[Task brief]
Every line in the entries where "Hospitals" is found should be copied.

━━ Given entries ━━

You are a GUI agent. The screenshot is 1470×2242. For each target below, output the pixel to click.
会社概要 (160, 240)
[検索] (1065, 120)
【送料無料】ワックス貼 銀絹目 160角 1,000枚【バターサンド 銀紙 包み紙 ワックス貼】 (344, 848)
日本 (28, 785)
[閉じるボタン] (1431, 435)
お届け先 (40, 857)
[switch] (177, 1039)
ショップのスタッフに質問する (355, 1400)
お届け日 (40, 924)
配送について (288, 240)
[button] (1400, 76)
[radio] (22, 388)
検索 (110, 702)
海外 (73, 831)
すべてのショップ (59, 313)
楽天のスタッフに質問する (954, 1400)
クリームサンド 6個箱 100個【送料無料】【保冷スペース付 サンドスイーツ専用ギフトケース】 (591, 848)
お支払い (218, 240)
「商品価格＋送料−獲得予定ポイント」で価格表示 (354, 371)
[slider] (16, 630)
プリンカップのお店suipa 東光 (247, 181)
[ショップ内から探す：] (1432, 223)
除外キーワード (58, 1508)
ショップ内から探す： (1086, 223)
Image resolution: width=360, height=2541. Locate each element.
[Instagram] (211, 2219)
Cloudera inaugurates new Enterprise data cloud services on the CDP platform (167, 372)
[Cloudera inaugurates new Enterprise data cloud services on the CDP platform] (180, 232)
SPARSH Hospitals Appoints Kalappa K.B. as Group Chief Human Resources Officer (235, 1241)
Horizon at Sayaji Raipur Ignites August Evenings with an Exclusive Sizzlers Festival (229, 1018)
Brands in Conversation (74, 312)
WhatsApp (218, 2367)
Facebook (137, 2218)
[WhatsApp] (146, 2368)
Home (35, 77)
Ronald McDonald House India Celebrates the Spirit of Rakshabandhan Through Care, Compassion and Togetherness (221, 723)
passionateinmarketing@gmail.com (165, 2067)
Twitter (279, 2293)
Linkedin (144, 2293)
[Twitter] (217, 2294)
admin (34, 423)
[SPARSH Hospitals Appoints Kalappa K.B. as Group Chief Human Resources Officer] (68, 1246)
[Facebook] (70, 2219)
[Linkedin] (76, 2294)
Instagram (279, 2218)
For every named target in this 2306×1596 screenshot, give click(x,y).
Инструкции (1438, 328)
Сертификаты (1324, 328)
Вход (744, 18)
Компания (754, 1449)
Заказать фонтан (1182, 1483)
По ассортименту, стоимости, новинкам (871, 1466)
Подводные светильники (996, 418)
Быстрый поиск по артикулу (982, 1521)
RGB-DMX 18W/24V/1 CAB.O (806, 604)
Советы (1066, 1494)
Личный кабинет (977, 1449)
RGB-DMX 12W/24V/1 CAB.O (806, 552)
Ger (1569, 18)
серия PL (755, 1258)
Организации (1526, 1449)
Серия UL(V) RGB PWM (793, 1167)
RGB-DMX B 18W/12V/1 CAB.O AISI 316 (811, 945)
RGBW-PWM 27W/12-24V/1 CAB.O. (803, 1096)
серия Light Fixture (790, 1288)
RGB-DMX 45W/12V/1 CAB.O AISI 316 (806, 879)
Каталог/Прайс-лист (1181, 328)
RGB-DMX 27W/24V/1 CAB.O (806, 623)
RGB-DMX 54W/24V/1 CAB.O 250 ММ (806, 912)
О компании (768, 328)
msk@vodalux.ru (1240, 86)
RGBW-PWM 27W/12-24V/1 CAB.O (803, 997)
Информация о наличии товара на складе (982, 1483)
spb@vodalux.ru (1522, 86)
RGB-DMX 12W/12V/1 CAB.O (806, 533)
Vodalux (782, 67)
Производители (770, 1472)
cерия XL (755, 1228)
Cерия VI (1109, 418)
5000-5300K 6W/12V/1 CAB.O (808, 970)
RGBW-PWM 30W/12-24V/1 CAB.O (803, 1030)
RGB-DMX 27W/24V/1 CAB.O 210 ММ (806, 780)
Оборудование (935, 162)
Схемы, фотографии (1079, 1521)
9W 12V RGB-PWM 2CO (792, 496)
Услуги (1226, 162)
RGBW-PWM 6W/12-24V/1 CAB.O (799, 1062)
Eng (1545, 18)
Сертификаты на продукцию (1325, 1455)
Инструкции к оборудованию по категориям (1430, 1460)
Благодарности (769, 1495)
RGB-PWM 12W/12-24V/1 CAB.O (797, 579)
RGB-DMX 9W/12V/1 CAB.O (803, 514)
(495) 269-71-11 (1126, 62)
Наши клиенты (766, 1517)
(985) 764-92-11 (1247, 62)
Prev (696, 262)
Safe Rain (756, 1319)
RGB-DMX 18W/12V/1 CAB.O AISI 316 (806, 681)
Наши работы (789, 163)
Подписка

━━━

[The completed task]
SPARSH Hospitals Appoints Kalappa K.B. as Group Chief Human Resources Officer (235, 1241)
[SPARSH Hospitals Appoints Kalappa K.B. as Group Chief Human Resources Officer] (68, 1246)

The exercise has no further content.